Senate debates

Thursday, 3 December 2015

Bills

Tax Laws Amendment (Combating Multinational Tax Avoidance) Bill 2015; Consideration of House of Representatives Message

11:27 am

Photo of Doug CameronDoug Cameron (NSW, Australian Labor Party, Shadow Minister for Human Services) Share this | Hansard source

I was a union official for 27 years, and my day-to-day job was negotiation. Some of the negotiations that you entered into were negotiations that you did not think that you had a lot of chance of winning. But you had to work out a strategy, you had to sit down and look at what you can achieve and you had to push a little bit further than what you thought the employer was going to give you. When the employer eye-balled you and said, 'That's all we've got. If you don't accept what we are offering, you can go on strike or you can leave. You can do what you like, but we are not going to give you anymore,' that is when the tough choices had to be made. That is when you had to dig in. That is when working people dug in and said, 'We will call the bluff.' If workers and unions had behaved like the Greens have behaved in this set of negotiations, workers would still be earning very little, their penalty rates would be gone and their annual leave loading would be gone.

From time to time you actually have to show some courage and be tough in negotiations—the exact opposite to what the Greens have done in relation to these negotiations on tax avoidance and tax transparency in this country. They have just given in. They were weak in their strategic approach to the negotiations.
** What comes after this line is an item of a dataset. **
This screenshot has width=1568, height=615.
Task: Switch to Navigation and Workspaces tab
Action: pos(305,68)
They were incapable of understanding that what we should have achieved here was much more transparency and a much better outcome for the public purse and the national interest. The Greens did not show any courage. They did not show any negotiating skills. They did not show any capacity to actually understand the importance of this issue to the public purse. It is tragic that they would keel over so quickly to the Liberal Party and the National Party on this issue.
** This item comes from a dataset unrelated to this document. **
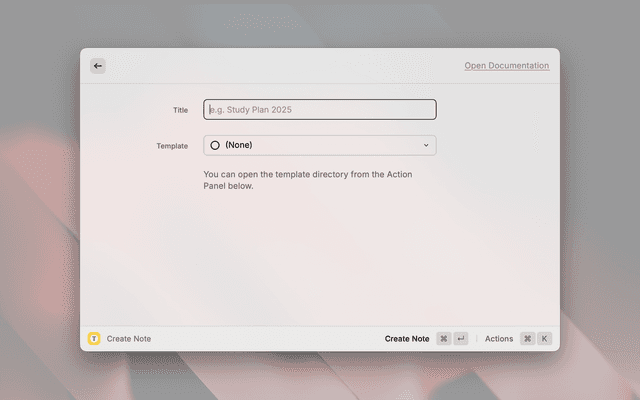Click the Template field label
This screenshot has height=400, width=640.
[172, 146]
When you see Senator Heffernan up defending the Greens you know there is a problem. You know something has gone wrong. What has gone wrong is that Senator Di Natale did not have the capacity, did not have the courage and did not have the commitment to actually deal with this issue effectively, and I am not sure whether he had the backing of his party to do so. By simply giving in at the first sign of a bullet flying past you, by simply conceding at the first sign of the coalition eyeballing you and staring you down, demonstrates a major weakness in the Greens and a major weakness in their strategy and a major weakness in their leader's capacity to understand what is important for the Australian public.

You see, this issue now means that the political donors—the multimillionaires that are running companies around this country—who donate to the National Party and the Liberal Party, who fund their election campaigns, will now not pay their fair share of tax. They will continue to hide exactly how much tax they pay, yet ordinary workers in this country and families in this country are being told by those opposite that everything is on the table in terms of tax, including a GST. We know that a GST would leave families thousands of dollars worse off. They are maintaining a GST on the table to take more tax from ordinary working families who are battling to keep their heads above water now, battling to ensure that they can put school shoes on their kids' feet, battling to buy books for their kids to go to school and probably have not had a holiday for some years. They are the ones who are being targeted by this mob over here, while their mates who donate to them, who donate millions of dollars to the Liberal Party election coffers, are being let off scot-free. That is the problem here: if you donate to the Liberal Party and if you are a mate of the Liberal Party, then they will cover for you in terms of how much tax you pay.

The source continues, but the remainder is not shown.